- Film poster
- Directed by: Raymond De Felitta
- Written by: Raymond De Felitta
- Produced by: Anne Harrison; Alan Klingenstein;
- Starring: Michael Rispoli; Kelly Macdonald; Kathrine Narducci; Kevin Conway; Matt Servitto; Vincent Pastore;
- Cinematography: Michael Mayers
- Edited by: David Leonard
- Music by: Stephen Endelman
- Distributed by: Lions Gate Films
- Release dates: January 21, 2000 (Sundance); October 6, 2000 (United States);
- Running time: 104 minutes
- Country: United States
- Language: English
- Box office: $1 million

= Two Family House =

Two Family House is a 2000 American romantic drama film written and directed by Raymond De Felitta, based on the story of De Felitta's uncle. The film won the Audience Award at the Sundance Film Festival. Many of the film's actors later reached national prominence as part of the HBO cable television series The Sopranos, including Michael Rispoli, Kathrine Narducci, Matt Servitto, Vincent Pastore, Joseph R. Gannascoli, Sharon Angela and Michele Santopietro (Jackie Aprile Sr., Charmaine Bucco, Agent Harris, Big Pussy, Vito Spatafore, Rosalie Aprile and JoJo Palmice, respectively, in The Sopranos). The songs on the film's soundtrack were done by John Pizzarelli and his trio, a jazz recording artist.

==Plot==

An unseen narrator looks back to the year 1956, in the Elm Park neighborhood of Staten Island, New York, to one Buddy Visalo, an Italian guy with "Ralph Kramdenesque" dreams. Buddy is a wannabe crooner. Buddy had nearly been discovered by Arthur Godfrey ten years earlier when he performed at a USO show while in the service. His fiancée, Estelle, gave him a Hobson's choice: "Who's it gonna be, Buddy, Arthur Godfrey or me?" In a decision he'll live to regret the rest of his life, he chooses Estelle, and over the next 10 years tries all sorts of schemes to get ahead. "I just wanna be somebody!" he declares.

Italian-American Buddy decides to buy a dilapidated two-family house in the Irish section of town, intending to live upstairs with his wife Estelle and run a bar downstairs, where he could live out a smaller version of his dream, singing along to a "Music Minus One" jukebox. Estelle has no confidence in Buddy and just wants a "normal" blue-collar husband who, most of all, won't "embarrass" her by doing anything to make himself stand out, and manages to undermine his plans time and time again. He discovers, to his dismay and her horror, that the upstairs Irish tenants, drunken, violent Jim O'Neary and his very pregnant young wife Mary, refuse to move and won't pay rent.

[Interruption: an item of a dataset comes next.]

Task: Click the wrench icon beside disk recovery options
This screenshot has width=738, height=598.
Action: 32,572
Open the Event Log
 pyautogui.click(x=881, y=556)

When the baby is born, it's clear his father is black – and the much older, drunken Irish husband immediately skulks off, knowing it's not his child. Buddy evicts Mary and her child, then feels guilt and sets her up in an apartment while she sorts out an adoption. Estelle's lack of faith, the small-minded prejudices and low ambitions of his "friends", the Irish lass's spirit, Buddy's dream, racial prejudice, and the baby's fate play out in an engaging story with real chemistry between the leads and a message that ultimately exemplifies a Joseph Campbell-like "Follow your bliss."

==Reception==
On review aggregate website Rotten Tomatoes, Two Family House has an approval rating of 89% based on 35 reviews.

Roger Ebert awarded the film 3 and ½ stars out of 4. In his review, he wrote, "Michael Rispoli gets one of the roles of a lifetime. He's the kind of guy we all know, who is unwilling to accept the hand that life (or his wife) has dealt him. His victory may be small in the great scheme of things, but it is satisfying." He concluded Two Family House "is about a guy doing someone a good turn when they need it. It doesn't need the uplifting apparatus of 'Pay It Forward.' It may not be as commercial, but I suspect it may strike deeper in the hearts of its viewers."

In a review that awarded an A− grade, Entertainment Weeklys Lisa Schwarzbaum said, De Felitta "bathes a very specific time, place, class, and ethnic experience — that of working-class Italian-American New Yorkers on Staten Island in 1956 — with a warm, clear light. His is 'Sundance-style' filmmaking at its most successful — personal with universal undertones, told with an unobtrusive flair that keeps the story, rather than the storyteller, in the foreground."

At the 2000 Sundance Film Festival where the film had its world premiere, it won the Audience Award in the Dramatic section.